Nasional, Kilasbekasi.id – Menteri Kesehatan (Menkes) Budi Gunadi Sadikin menegaskan akan mengubah sistem rujukan BPJS Kesehatan. Pasien sebelumnya harus dilempar-lempar ke rumah sakit hingga mendapatkan RS yang tepat.
Dengan perbaikan sistem berjenjang pada rumah sakit, pasien akan dirujuk ke RS tertentu berdasarkan kondisi medisnya, tanpa harus dilempar-lempar dari RS tipe D hingga tipe A.
Perbaikan sistem rujukan tersebut juga akan menekan pengeluaran BPJS Kesehatan, karena BPJS hanya perlu membayar ke satu rumah sakit, yaitu tempat pasien langsung dirujuk.
Namun demikian, pasien harus tetap mengunjungi Fasilitas Kesehatan Tingkat Pertama (FKTP) sebelum dirujuk ke rumah sakit yang tepat. Di FKTP, pasien akan ditentukan dokter rumah sakit yang tepat.
Berdasarkan informasi yang berhasil dihimpun Kilasbekasi dari berbagai sumber, Menkes Budi Gunadi mengatakan, sistem berjenjang yang berlaku saat ini menyebabkan pemborosan biaya dan memperlambat penanganan pasien, terutama bagi kasus-kasus yang memerlukan layanan dengan tingkat keahlian tertentu.
Lihat juga: Kelas 1,2,3 BPJS Kesehatan Resmi Jadi KRIS, Berapa Iuran Per Bulannya?
Menurut dia, pihaknya tengah menyusun Permenkes untuk memperbaiki sistem rujukan RS. Setelah itu, harus ada Perpres untuk menerapkannya ke BPJS.
BPJS Kesehatan
Direktur Utama (Dirut) BPJS Kesehatan, Ali Ghufron Mukti, mengatakan pihaknya tidak menerapkan sistem rujukan berjenjang selama ini.

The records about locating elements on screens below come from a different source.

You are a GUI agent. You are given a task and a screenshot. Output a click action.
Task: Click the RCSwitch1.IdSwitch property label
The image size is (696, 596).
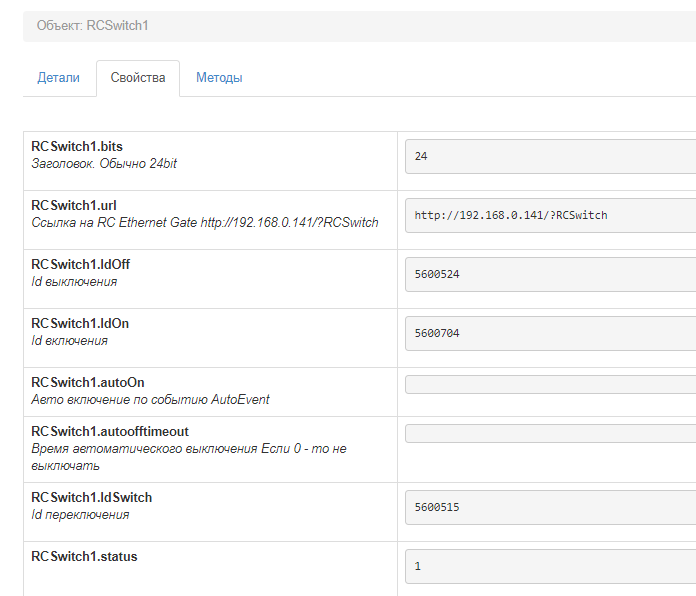click(x=92, y=498)
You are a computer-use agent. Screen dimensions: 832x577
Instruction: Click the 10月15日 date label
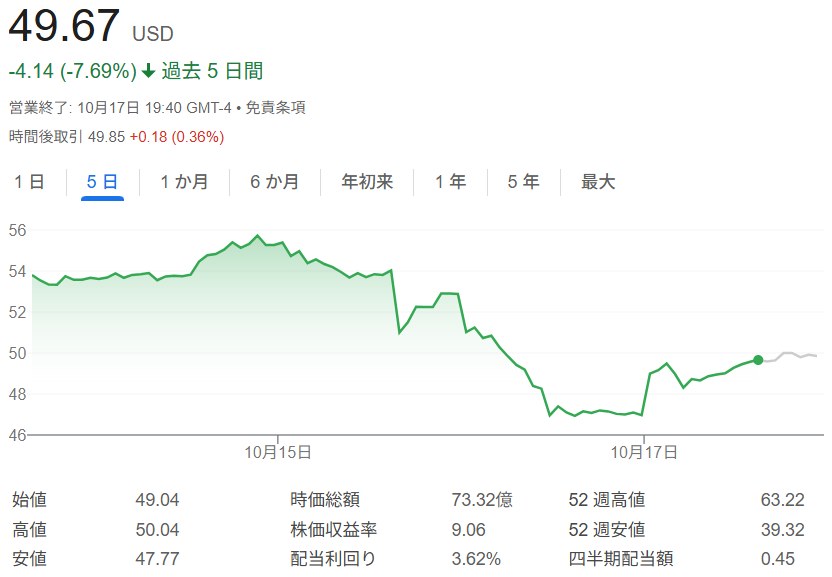click(277, 452)
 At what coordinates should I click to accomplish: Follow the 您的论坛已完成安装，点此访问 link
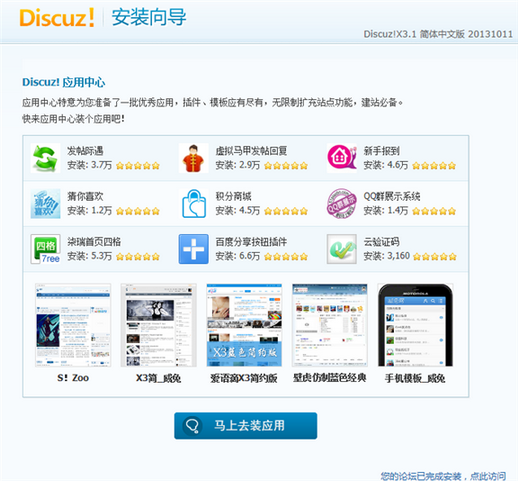[443, 476]
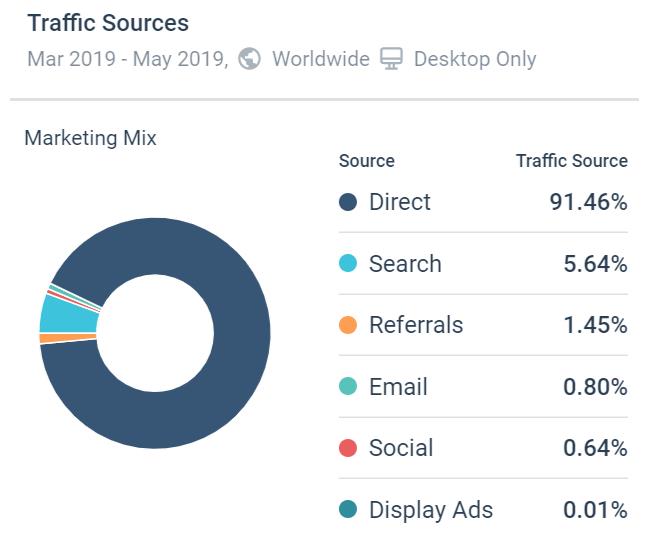Click the Worldwide region text

pos(320,59)
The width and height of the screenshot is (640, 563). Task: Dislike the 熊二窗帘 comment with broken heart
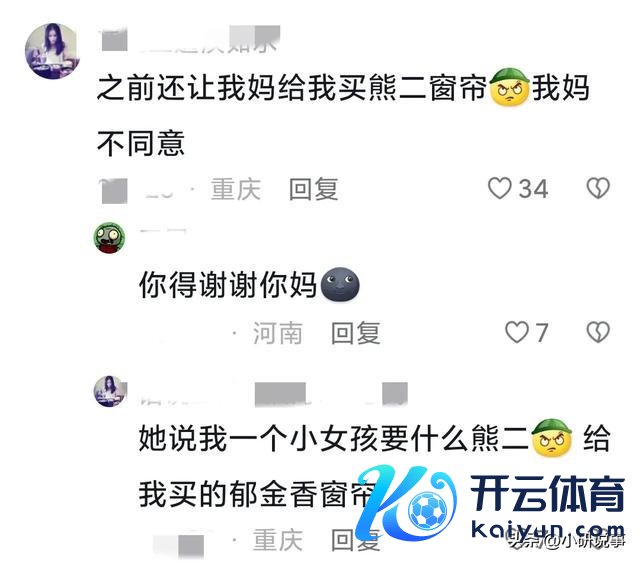click(598, 189)
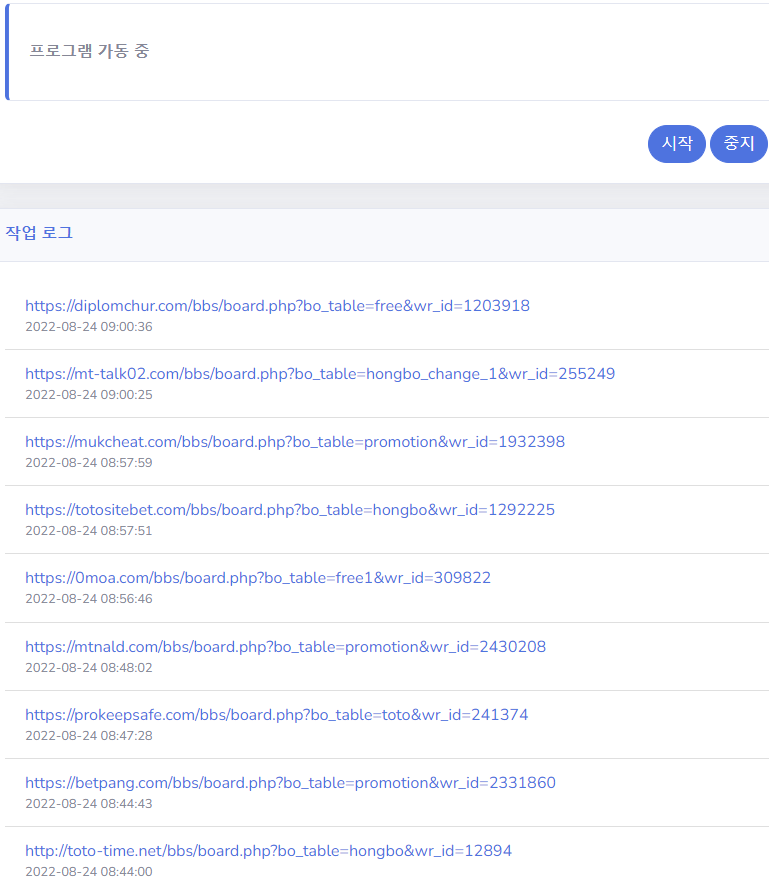
Task: Click the 09:00:36 timestamp log entry
Action: pyautogui.click(x=89, y=327)
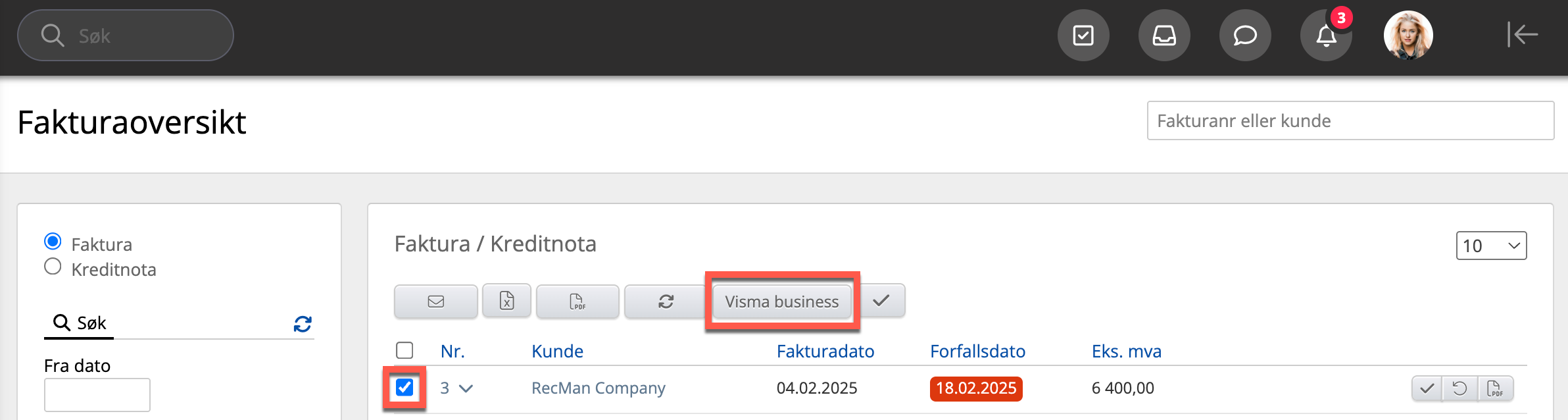Open the RecMan Company customer link

click(598, 388)
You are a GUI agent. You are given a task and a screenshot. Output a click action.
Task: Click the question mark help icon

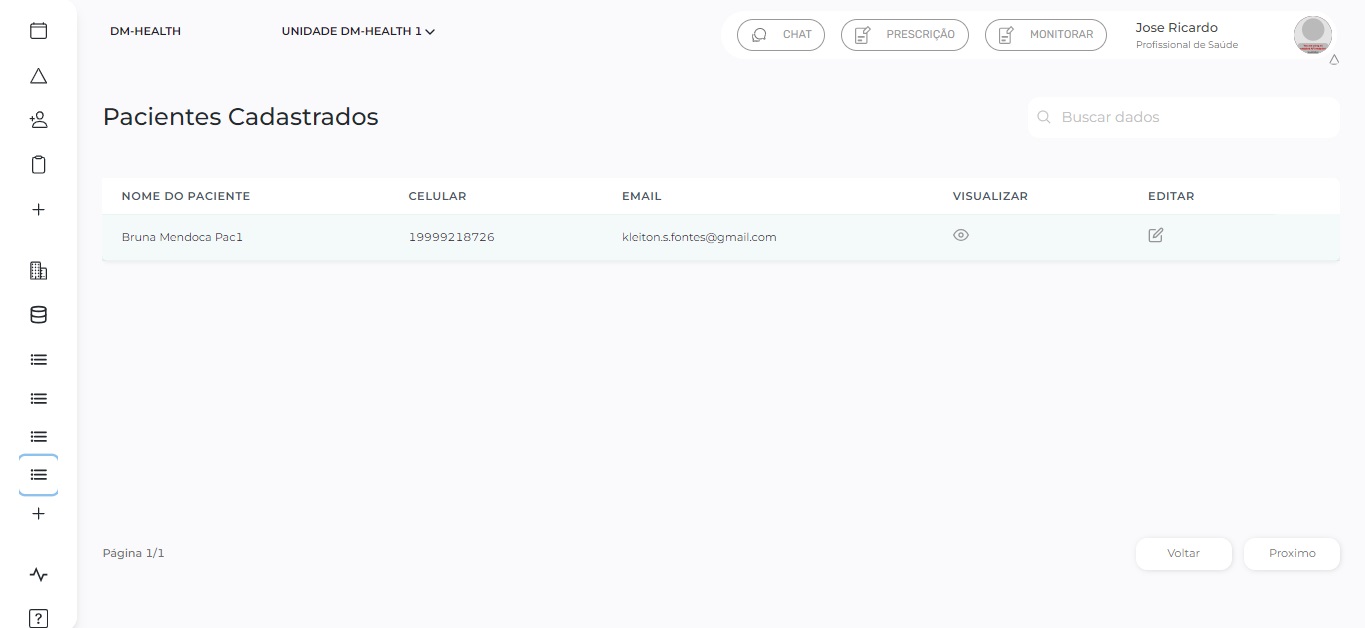(38, 617)
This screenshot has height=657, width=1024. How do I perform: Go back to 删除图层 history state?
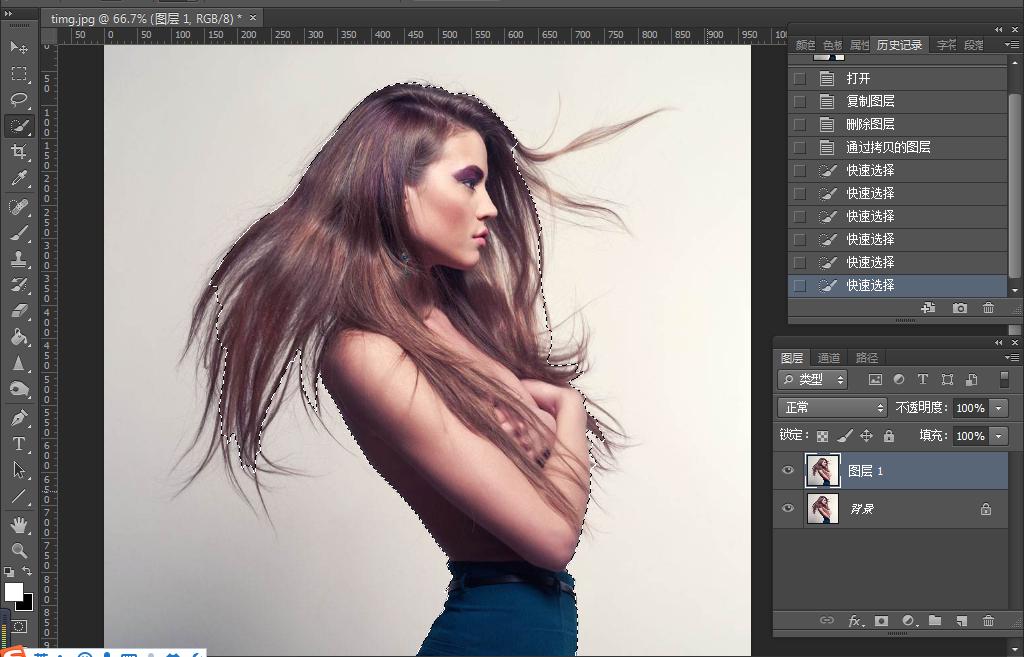tap(870, 124)
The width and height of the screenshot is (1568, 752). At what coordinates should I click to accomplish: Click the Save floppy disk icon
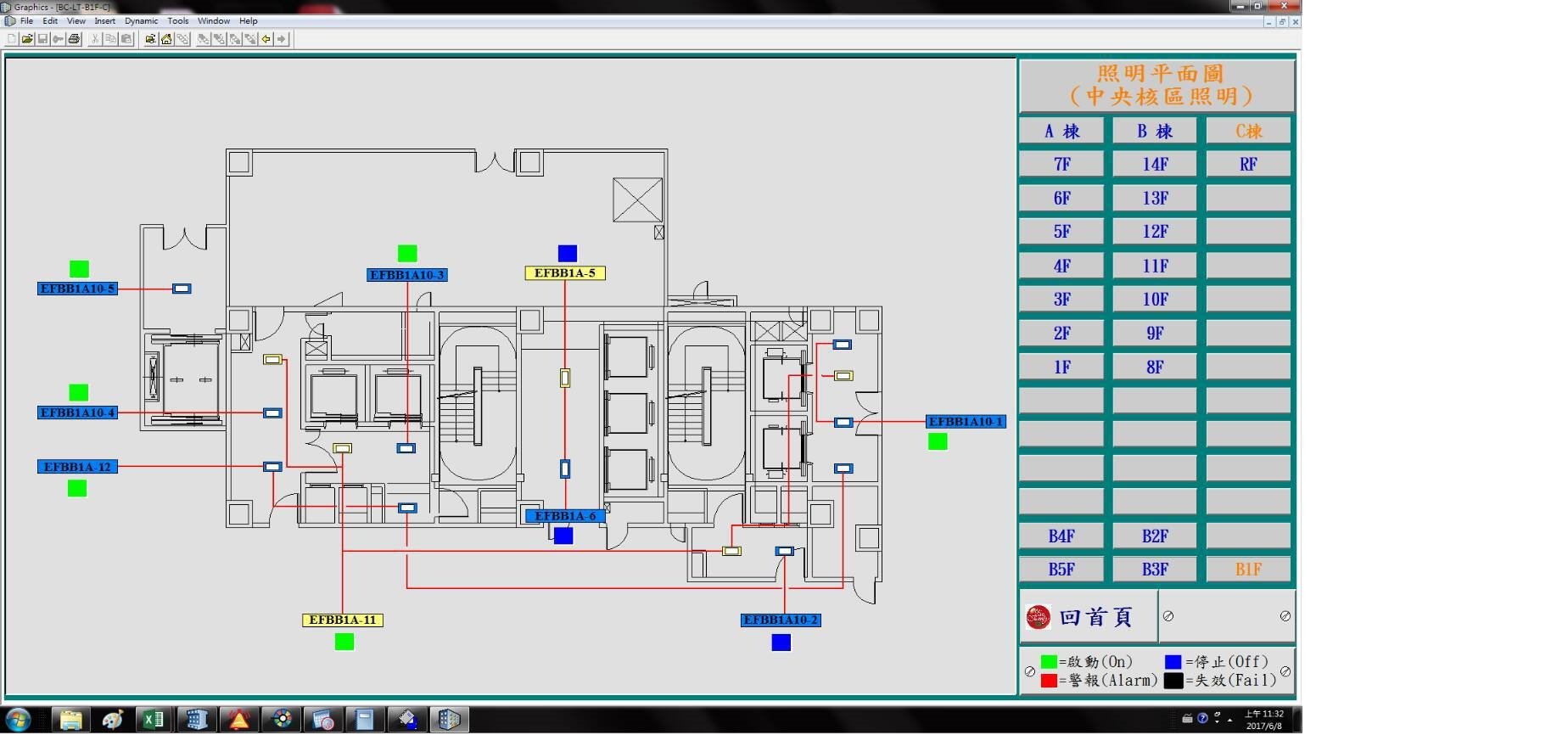[42, 39]
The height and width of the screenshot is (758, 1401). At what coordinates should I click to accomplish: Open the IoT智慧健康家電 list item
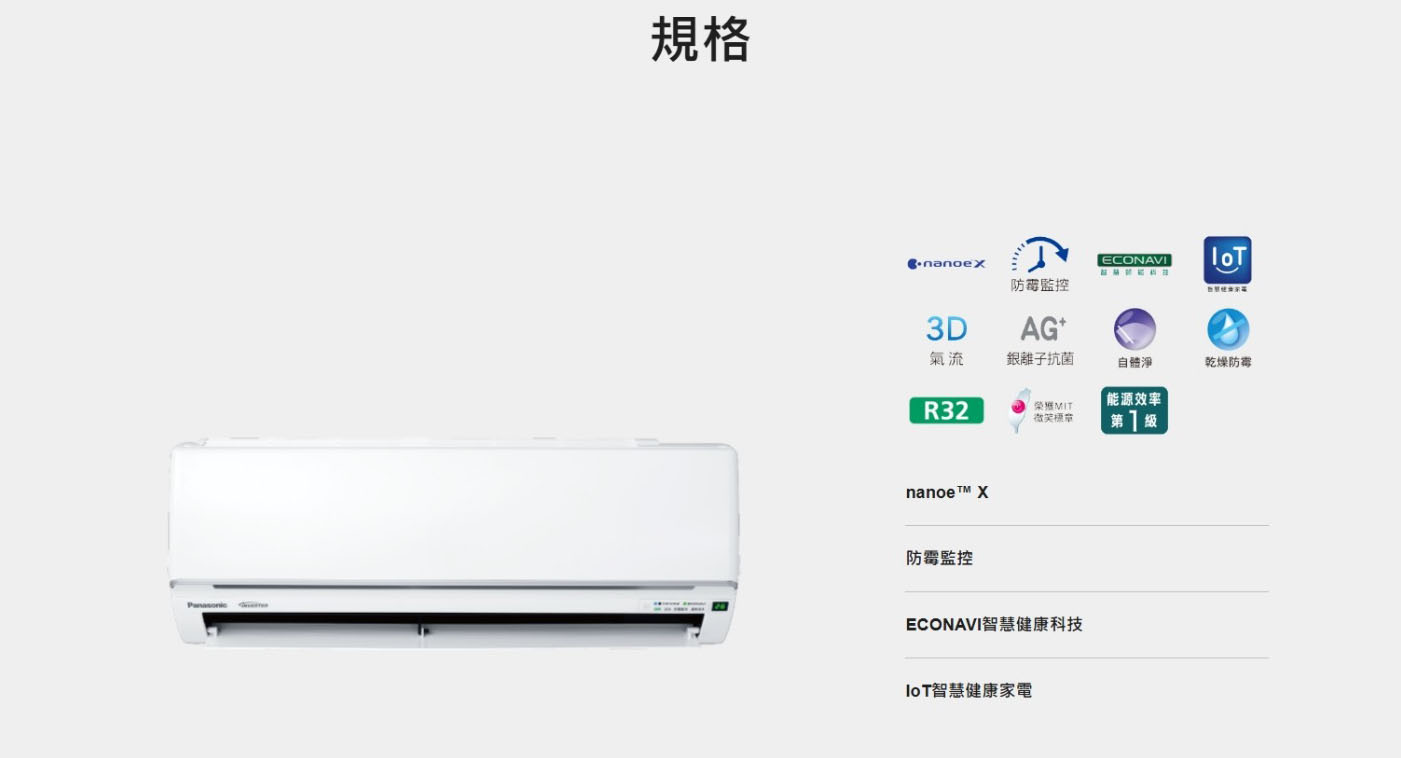coord(1086,691)
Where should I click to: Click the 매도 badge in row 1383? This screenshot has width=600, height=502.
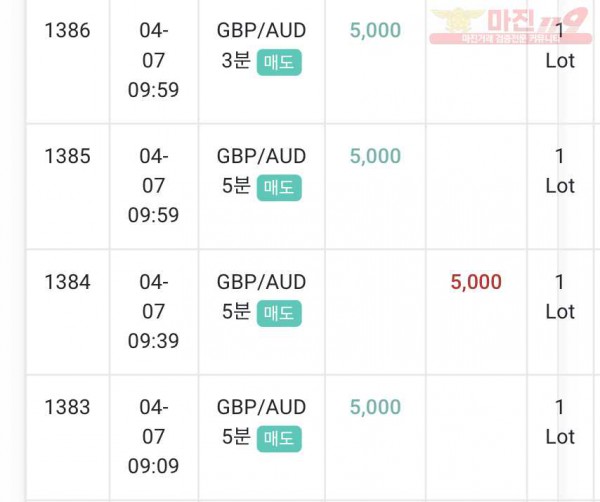(x=279, y=438)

Bila pasien membutuhkan perawatan di RS kelas A, maka tidak perlu dirujuk ke RS kelas C terlebih dahulu.
Ali menjelaskan, rujukan langsung ke RS kelas atas tersebut harus tergantung pada kondisi medis pasien.
Lihat juga: Cara Tepat Lunasi Tunggakan Iuran BPJS Kesehatan Melalui Program Rehab
Sistem Rujukan BPJS Sebelumnya
BPJS Kesehatan yang berjalan saat ini menerapkan mekanisme berjenjang yang mengharuskan peserta melakukan pemeriksaan di fasilitas kesehatan tingkat pertama. Apabila memerlukan penanganan lebih lanjut, pasien akan dirujuk ke RS tipe D, tipe C, tipe B, terakhir ke tipe A.
Awalnya, mekanisme tersebut digunakan untuk memastikan kasus ringan ditangani di FKTP dan rumah sakit besar bisa fokus pada kasus yang lebih kompleks.
Tapi, faktanya sistem berjenjang kerap terjadi berbagai rintangan, seperti proses administrasi yang panjang, keterlambatan penanganan akibat harus melalui sejumlah fasilitas terlebih dahulu, dan ketimpangan kompetensi antarfasilitas kesehatan yang menimbulkan banyak kasus kembali dirujuk ke RS yang lebih besar.